Figure 3. Laterality indices (LIs) for Polish (L1) and English (L2) based on (A) reading accuracy and (B) response times regardless of the reading contexts. There were significant correlations between L1 and L2 LIs, for both reading accuracy and response times. Positive scores indicate language representation lateralized more to the left hemisphere, negative scores to the right hemisphere, and 0 suggests that the representation is symmetrical between both hemispheres. Empty shapes indicate left-handed participants from our sample.
Figure 4. Context-dependent laterality indices (LIs) for both languages based on response times (RTs). (A) Individual LIs for L1 (participants marked with white triangles) and L2 (black diamonds) in the single-language context. Participants were sorted in the ascending order according to their LIs for English. (B) A comparison of mean LIs from the single-language context. In the single-language context there was a significant correlation between LIs for both languages, accompanied by no significant difference between them. (C) Individual LIs for L1 (white triangles) and L2 (black diamonds) in the dual-language context. (D) A comparison of mean LIs from the dual-language context. In the dual-language context there was a clear reorganization of L1, such that, although there was still a significant correlation between LIs for both languages, there was also a significant difference between them. Notably, it was L1 (Polish) that was lateralized significantly more to the left hemisphere than L2 (English). Asterisks indicate a difference with p-value of 0.05 (*). For further details, see also Table 2.

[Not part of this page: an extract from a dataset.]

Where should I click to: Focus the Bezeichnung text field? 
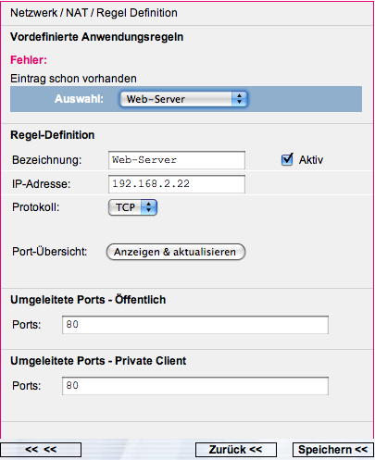click(177, 160)
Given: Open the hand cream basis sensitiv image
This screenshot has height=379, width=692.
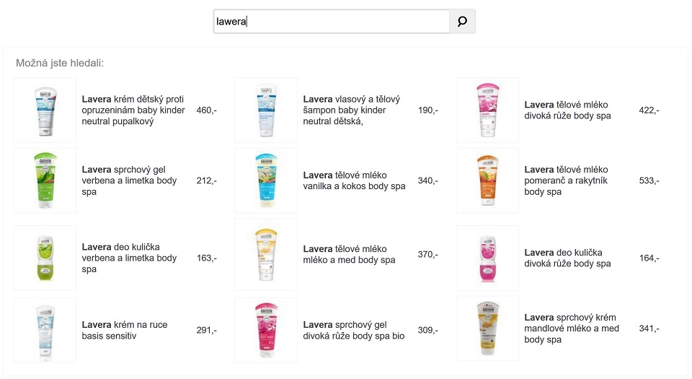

Post-hoc Analyses and Results for the Exclusion of Possible Interpretations
To rule out the possibility that the differences between L1 and L2 reading latencies were caused by variations in voice-key sensitivity, we carried out a post-hoc analysis of the voicing of initial phonemes for the tested words. Voicing has been previously shown to affect the measured response times, with most voiced phonemes being detected faster than voiceless phonemes (Kessler et al., 2002). With this in mind, we ran a repeated-measures ANOVA for the frequencies (expressed in % correct) with which words from both languages were accurately read in each of the experimental conditions. The within-subjects factors were block type (single-language, mixed-language) and target location (left, right), whereas the between-subjects factors were target language (Polish, English) and voicing (voiced, voiceless). Neither the main effect of voicing [F(1, 76) = 2.6, p = 0.11] nor any interactions including this factor were statistically significant.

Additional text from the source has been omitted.